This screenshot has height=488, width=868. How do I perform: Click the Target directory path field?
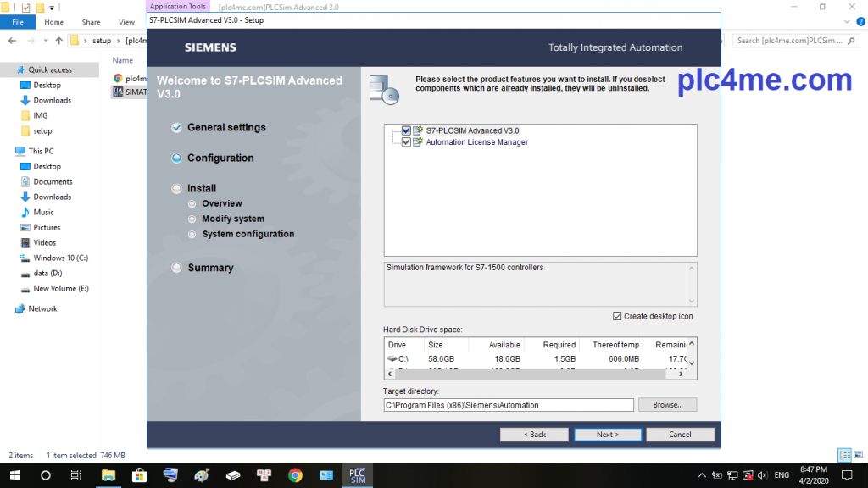[509, 405]
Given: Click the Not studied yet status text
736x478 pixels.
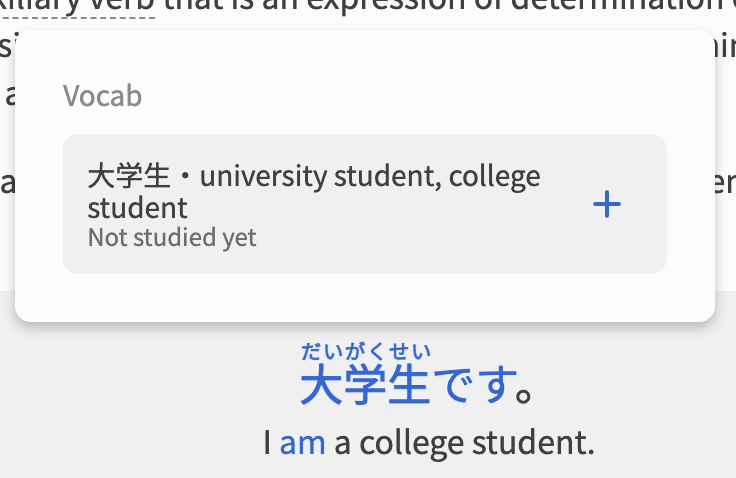Looking at the screenshot, I should click(172, 237).
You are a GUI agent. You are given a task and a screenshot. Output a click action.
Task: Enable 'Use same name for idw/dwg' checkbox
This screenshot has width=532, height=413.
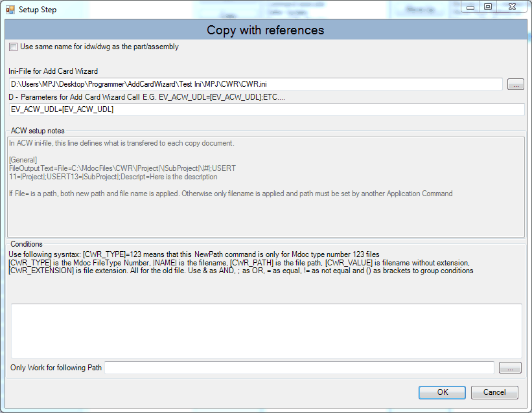coord(14,47)
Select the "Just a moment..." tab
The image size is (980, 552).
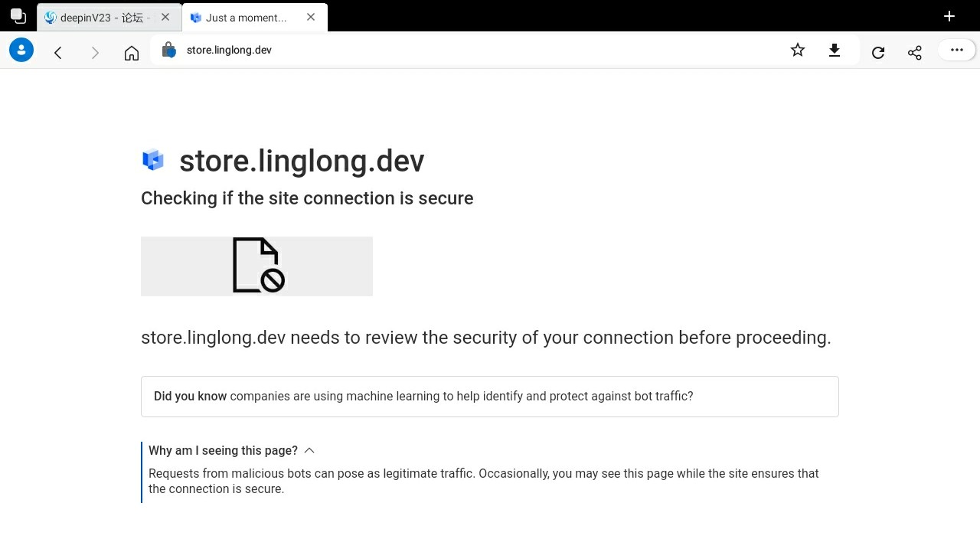pyautogui.click(x=247, y=18)
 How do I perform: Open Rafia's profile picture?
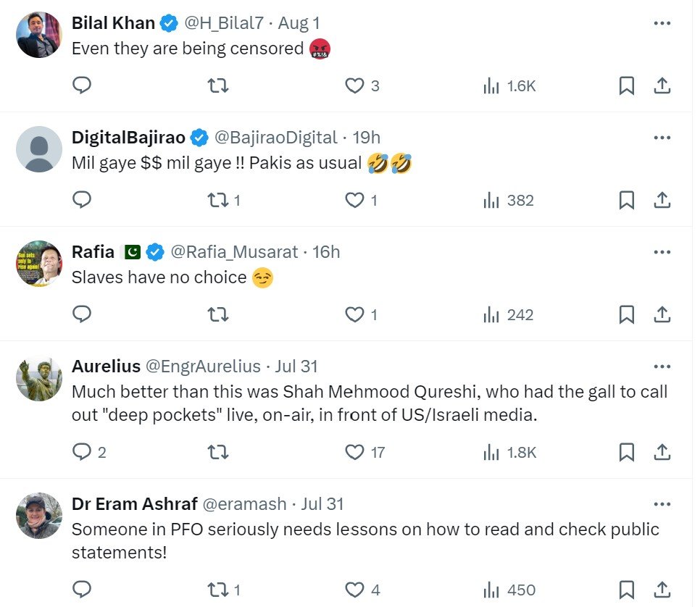39,264
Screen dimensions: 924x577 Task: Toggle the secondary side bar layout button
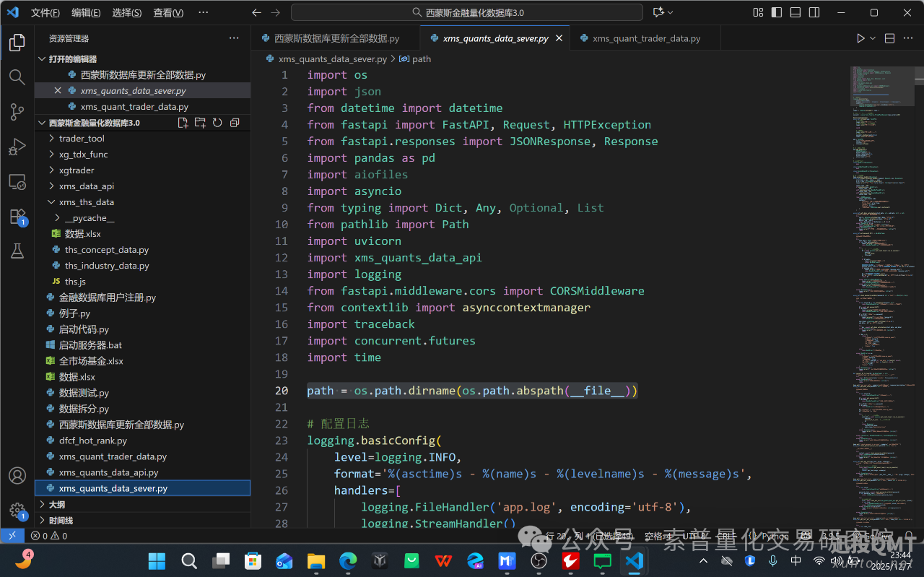pos(814,12)
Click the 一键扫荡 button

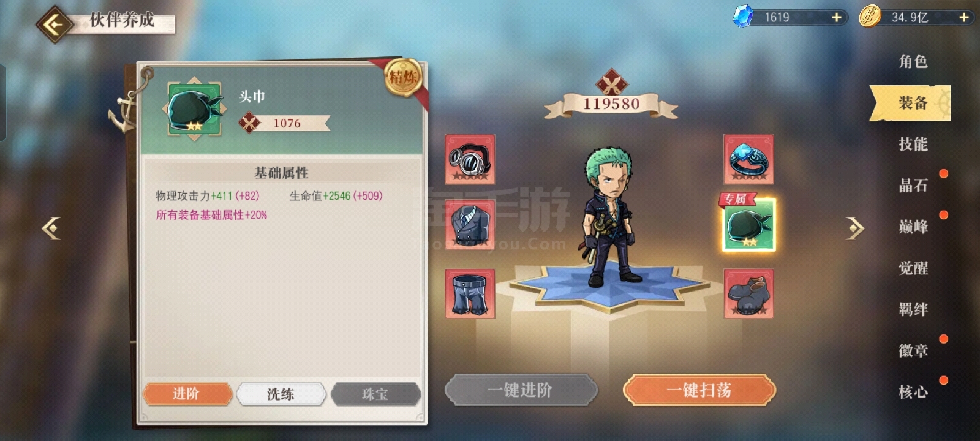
——————
Work item - Using the records above, output their complete text exactly, minus any images.

Finished exercise -
This screenshot has height=488, width=868. How do I perform: Click the Target directory path field?
[509, 405]
Given: Click the Not studied yet status text
736x478 pixels.
Looking at the screenshot, I should click(172, 237).
You are a GUI agent. You are given a task and a screenshot. Output a click action.
Task: Enable 'Use same name for idw/dwg' checkbox
This screenshot has width=532, height=413.
coord(14,47)
Select the "Just a moment..." tab
The image size is (980, 552).
pyautogui.click(x=247, y=18)
 How do I perform: Open Rafia's profile picture?
39,264
Screen dimensions: 924x577 Task: Toggle the secondary side bar layout button
pos(814,12)
Click the 一键扫荡 button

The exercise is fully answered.